本文の抜粋 =>
********

43:レビューのチェックリストを作ろう¶
プログラミング迷子: どこまで確認したの?
後輩W:このPRをレビューお願いします(レビュー観点を自分でも確認したから、今度こそバッチりだぞ!)
先輩T:はい(1分後)うーん、だいたいは良いと思うんだけど、規約に合っていない部分がいくつかあるみたいだね。セルフレビューで確認してる?
後輩W:もちろんです。どこが合ってないですか?
先輩T:このファイルなんだけど、これだとログに個人情報が出てしまうんじゃないかな?
後輩W:あっ、ほんとうだ。おかしいな、ちゃんとレビュー観点を元に確認したんですが、見逃したみたいです。すみません。
先輩T:なるほど。どこまで確認したか、ちょっとまとめて教えてくれる?
レビュー観点が用意されていてその観点を確認していたとしても、どこまで確認したかが不明確だとレビューアーは効率良くレビューを進められません。 それに、確認項目の見逃しはどんなに開発に慣れてきても発生してしまうものです。 記憶や慣れに頼らずに、漏れなく確認する方法を検討しましょう。
ベストプラクティス¶
レビューチェックリスト を作っておき、レビューを依頼する前にチェックしましょう。
チェックリストがあればチェック漏れをなくせますし、レビュー依頼される人も「ここまでは自分でも確認しているんだな」ということがわかります。 GitHubであれば、PRのテンプレートを用意できるので、以下のようにチェック項目として観点を記載しておきましょう。 レビュー依頼前のチェック項目があれば、「先に言ってよ」という問題も回避できます。
PR作成時のチェック項目
- [ ] チケットタイトルを次の書式で記載したか? `refs #<issue-id> <チケット名>`
- [ ] labelに `WIP` を指定したか?(レビューが必要になるまで付けておく)
- [ ] labelの `WIP` を解除したか?(レビューが必要になったら)
- [ ] reviewersにレビューアーを指定したか?

********

利用可能なデータ =>
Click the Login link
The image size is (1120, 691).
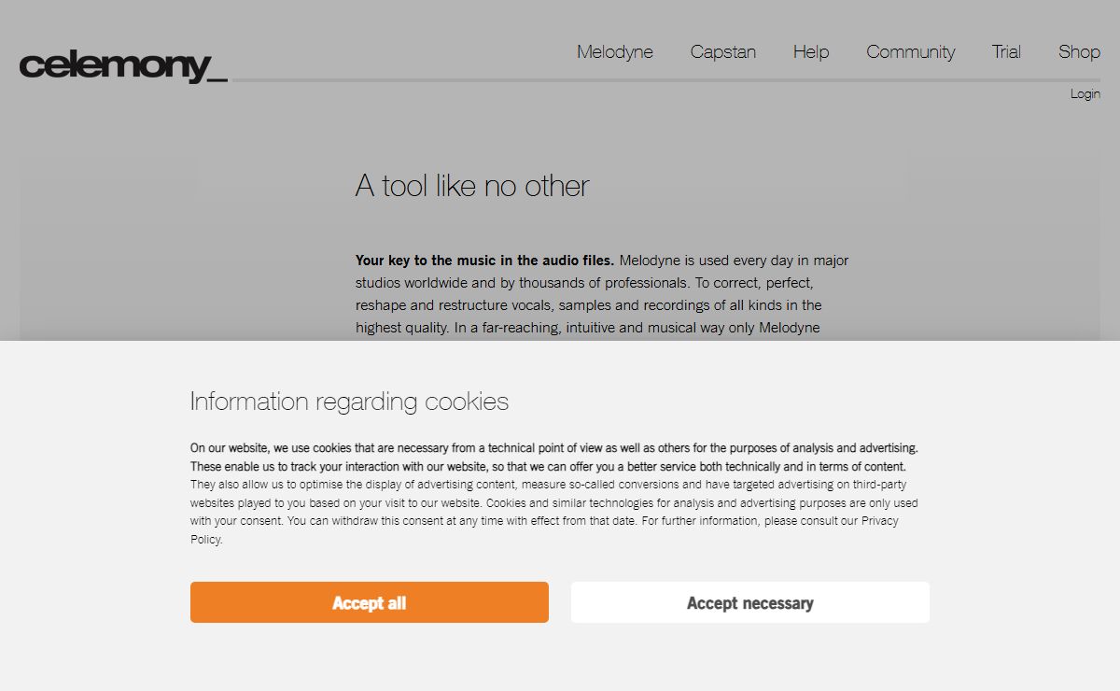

********

レビューのチェックリストについての本文で、GitHubなら何を用意できると述べていますか?

完全な解答 => PRのテンプレートです。